# TASK TO CARRY OUT
Please lay out the stretch of rows below, from the line containing "Open the View in Your Browser link" through the end of the rows, as a Markdown table with a "No." column numbering each line and a "Text" column holding the line. Skip blank lines and leave the pictures out.

# AVAILABLE RECORDS
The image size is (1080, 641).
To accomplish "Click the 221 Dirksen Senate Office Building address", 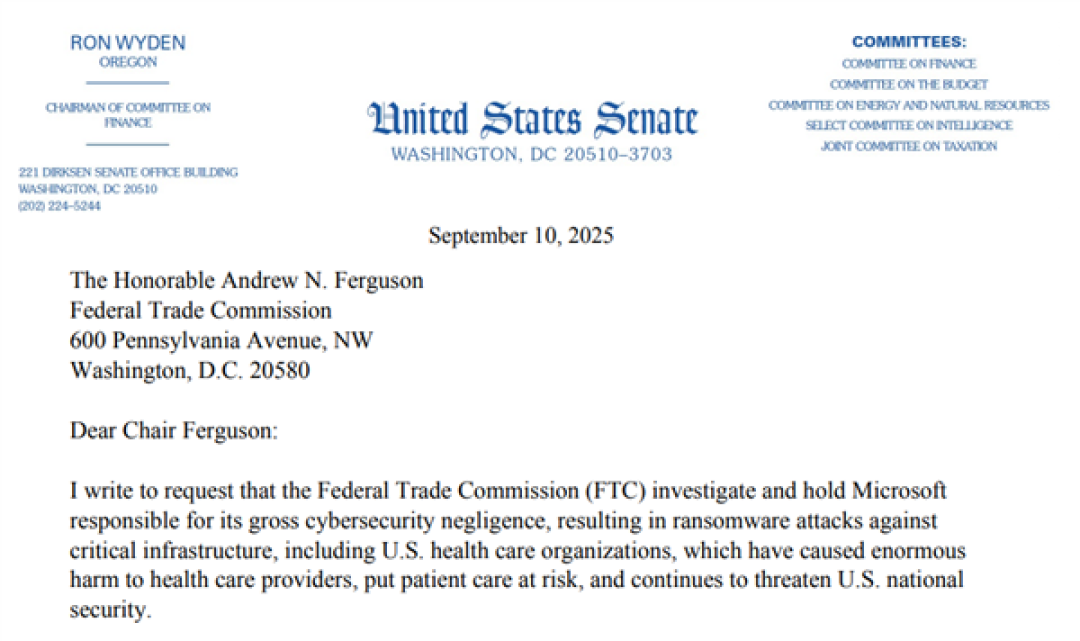I will (x=128, y=172).
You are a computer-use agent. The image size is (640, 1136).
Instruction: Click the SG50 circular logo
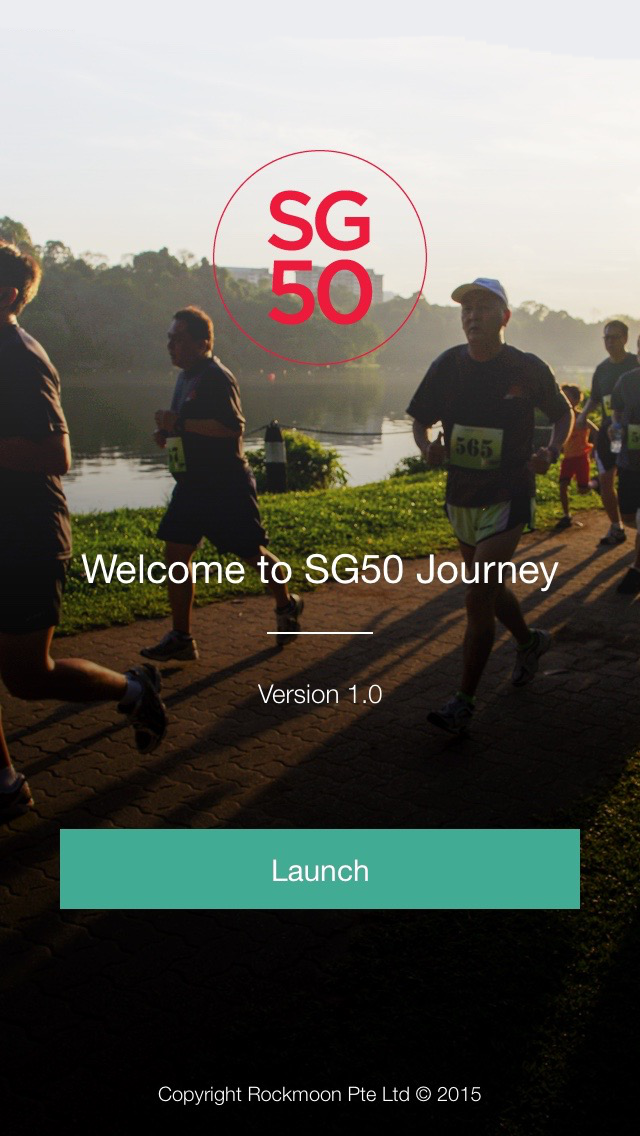tap(320, 258)
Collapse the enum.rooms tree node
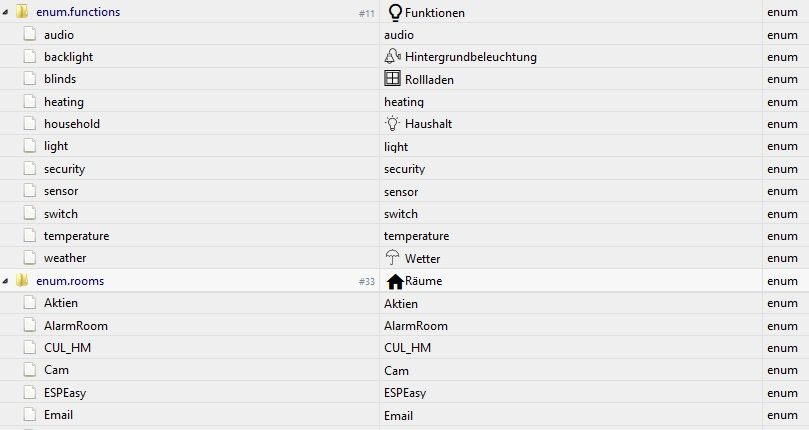Image resolution: width=809 pixels, height=430 pixels. 6,281
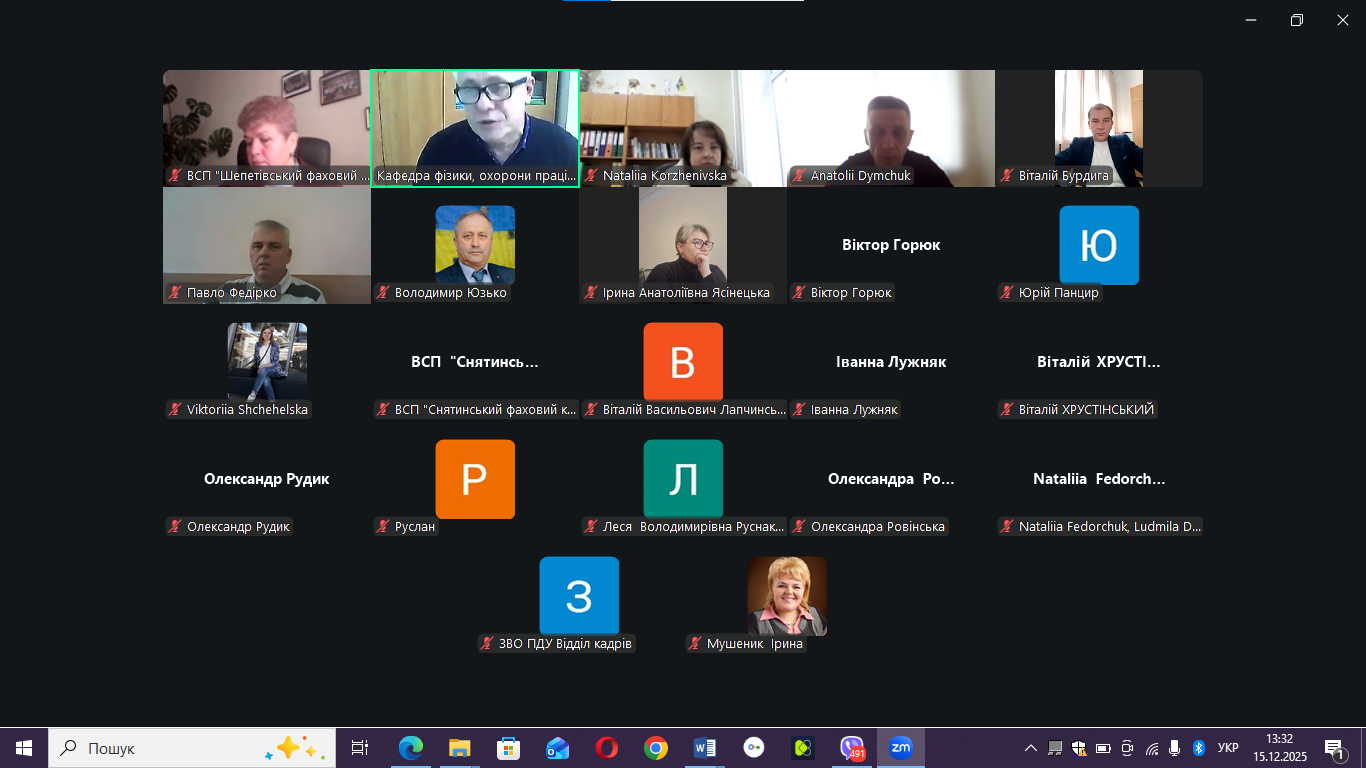Launch Microsoft Word from the taskbar
Image resolution: width=1366 pixels, height=768 pixels.
pos(705,748)
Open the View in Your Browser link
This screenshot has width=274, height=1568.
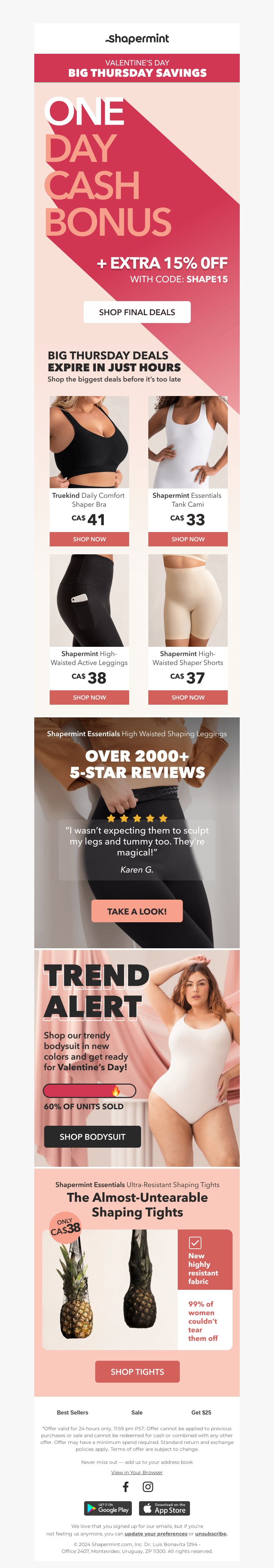(x=137, y=1472)
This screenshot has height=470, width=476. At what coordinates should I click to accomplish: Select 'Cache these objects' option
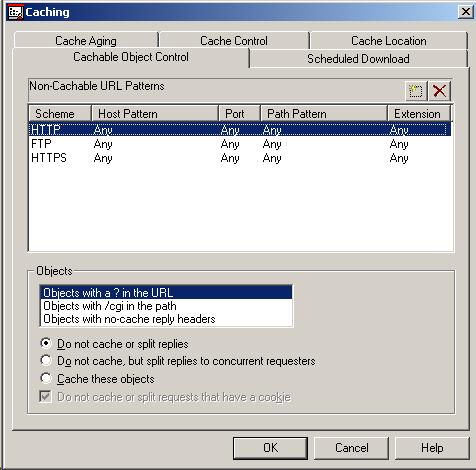46,379
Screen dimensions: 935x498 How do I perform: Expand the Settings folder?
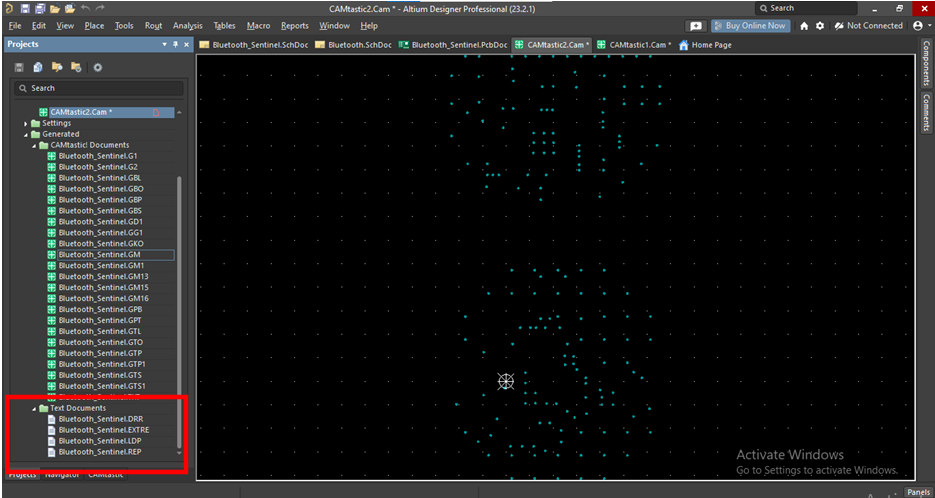[27, 123]
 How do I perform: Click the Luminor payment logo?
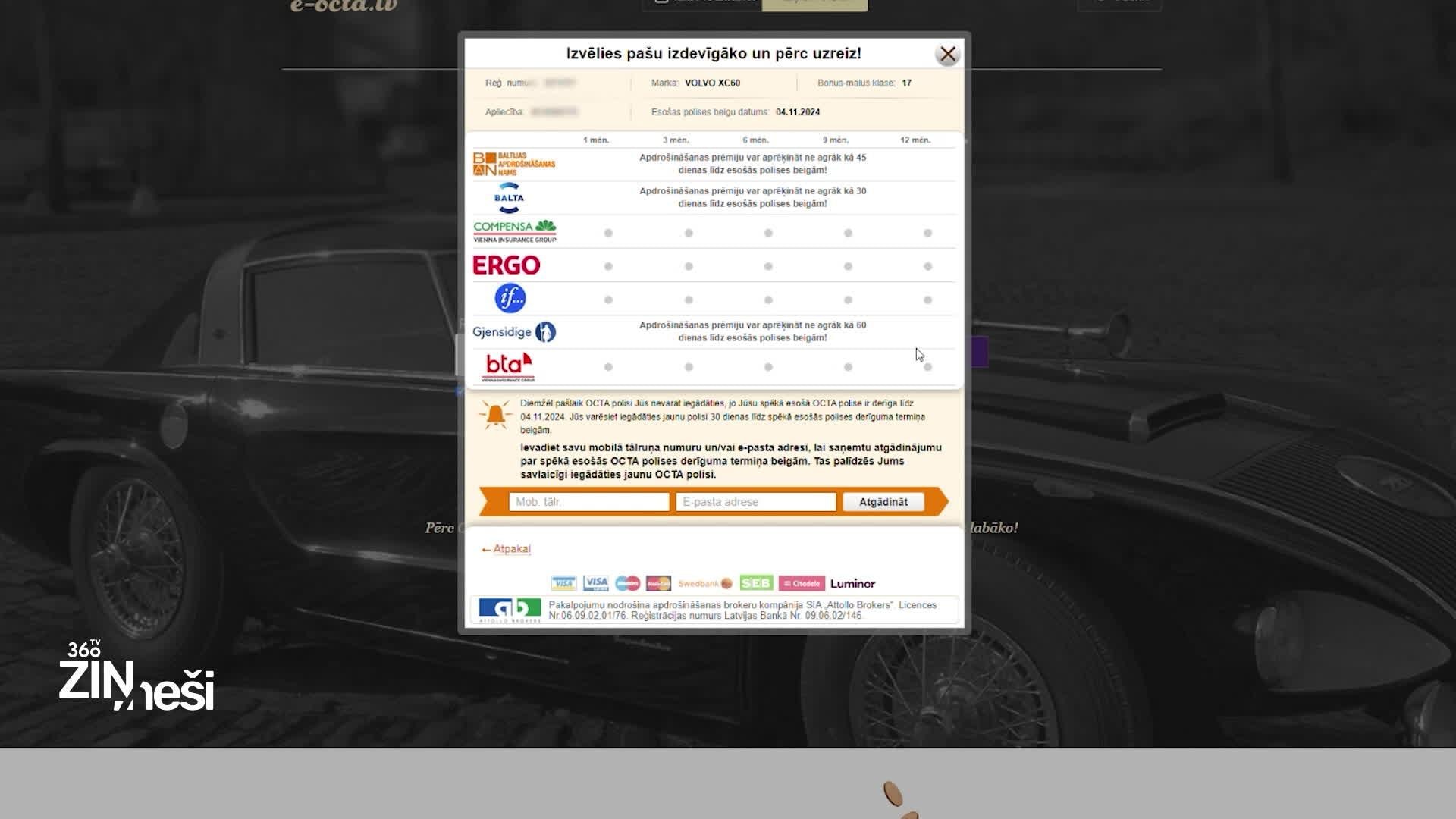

# SOLUTION TO THIS TASK
| No. | Text |
|---|---|
| 1 | Open the View in Your Browser link |
| 2 | This screenshot has width=274, height=1568. |
| 3 | (x=137, y=1472) |
| 4 | This screenshot has height=470, width=476. At what coordinates should I click to accomplish: Select 'Cache these objects' option |
| 5 | 46,379 |
| 6 | Screen dimensions: 935x498 How do I perform: Expand the Settings folder? |
| 7 | [27, 123] |
| 8 |  How do I perform: Click the Luminor payment logo? |